Friday, September 4, 2009

Top 10 Retirement Planning Mistakes


It is never too early to start planning your retirement. The IRS allows several convenient ways to provide for your retirement with tax incentives. Most of us have a retirement plan (401k, SEP/IRA, Roth IRA, etc.), but don't always utilize it to it's full potential. Here are the top 10 mistakes that slow down your progress.

  1. Not taking advantage of time - The earlier you start, the better. Time works wonders in a tax deferred or tax free account. Too many people make the mistake of waiting to start a retirement plan. Put time on your side. Once again, the earlier, the better!

  2. Non investing on a regular basis - Many people start to invest and then stop along the way. Investing on a regular basis - monthly or annually - is the key to success. Contributions + long term growth = more $$$.

  3. Not taking full advantage of tax-free retirement vehicles - If you can afford to fund your account to the max, go ahead and do so. In a 401k plan it allows you to deduct more money for tax purposes. In the big picture, it gets more money working for you on a tax-deferred basis.

  4. Not creating a retirement plan - As you're approaching retirement, you need a game plan. Figure out how much $$$ you are going to need on a monthly or yearly basis AND the sources of this income. Look at all of your financial sources.... pensions, social security, IRA's, etc. Some people should consider annuity products if there is a risk of running out of money.
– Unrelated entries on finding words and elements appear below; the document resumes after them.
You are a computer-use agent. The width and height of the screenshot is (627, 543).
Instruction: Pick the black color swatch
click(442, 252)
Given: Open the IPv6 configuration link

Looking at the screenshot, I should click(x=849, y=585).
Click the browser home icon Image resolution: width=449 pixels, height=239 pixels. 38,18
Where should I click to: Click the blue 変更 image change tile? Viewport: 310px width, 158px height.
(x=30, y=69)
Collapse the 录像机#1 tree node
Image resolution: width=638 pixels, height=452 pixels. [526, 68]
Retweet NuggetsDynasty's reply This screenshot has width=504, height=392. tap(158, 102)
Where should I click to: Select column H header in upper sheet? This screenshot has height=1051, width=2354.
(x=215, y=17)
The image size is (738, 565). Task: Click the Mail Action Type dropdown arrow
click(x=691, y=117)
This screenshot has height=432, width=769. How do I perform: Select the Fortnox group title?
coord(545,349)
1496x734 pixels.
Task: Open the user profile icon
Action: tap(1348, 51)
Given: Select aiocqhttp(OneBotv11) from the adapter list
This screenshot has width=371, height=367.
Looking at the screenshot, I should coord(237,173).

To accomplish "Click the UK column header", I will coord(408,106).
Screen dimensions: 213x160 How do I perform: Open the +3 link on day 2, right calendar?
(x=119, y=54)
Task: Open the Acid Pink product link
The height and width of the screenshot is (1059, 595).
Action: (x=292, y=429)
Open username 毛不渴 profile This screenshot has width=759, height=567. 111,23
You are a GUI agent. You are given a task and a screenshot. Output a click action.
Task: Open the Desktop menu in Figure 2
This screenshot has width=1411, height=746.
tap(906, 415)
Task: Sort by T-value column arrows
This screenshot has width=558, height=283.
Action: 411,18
A lifetime income benefit may provide peace of mind.

  5. Poor asset allocation - It's amazing how many individuals leave their money in a money market fund because it's 'safe'. This may sound like a logical strategy, but unless you have $2 million dollars in your money market account, you're not going to get to the finishing line. Growth is to the key to outpacing inflation, maintaining purchasing power and building wealth.

  6. Forgetting about your 401k plan - Although most employees take advantage of their company plan, there are a ton of people who don't participate. Most firms have some type of company match and not participating in such a plan is giving away free money. Learn all you can about your company plan and be sure to participate.

  7. Cashing out or borrowing against your retirement accounts - This has been an all too common theme in recent years. The weakened economy has forced people to borrow or cash out retirement plans. This is the kiss of death! This is why emergency funds are a vital part of the financial planning process. IRA's and the like are NOT intended for for short term needs (hence the stiff IRS penalties). Leave them alone and let them grow!

  8. Not considering a Roth IRA account - The government deficit is becoming a huge problem. Tax free growth provided by a Roth IRA could be worth its weight in gold should personal income tax brackets escalate. Should you qualify for a Roth IRA, they should be used as part of your retirement plan.

  9. Relying too heavily on social security - The whole intent of social security is to compliment your other sources of retirement income. The system is financially challenged and the financial impact of social security is diminishing.

  10. Don't rely too much on company stock - MCI Worldcom, Enron, Washington Mutual, etc. Need I say more? While it seems loyal to own your company stock, never have more than a 20% exposure to an individual stock.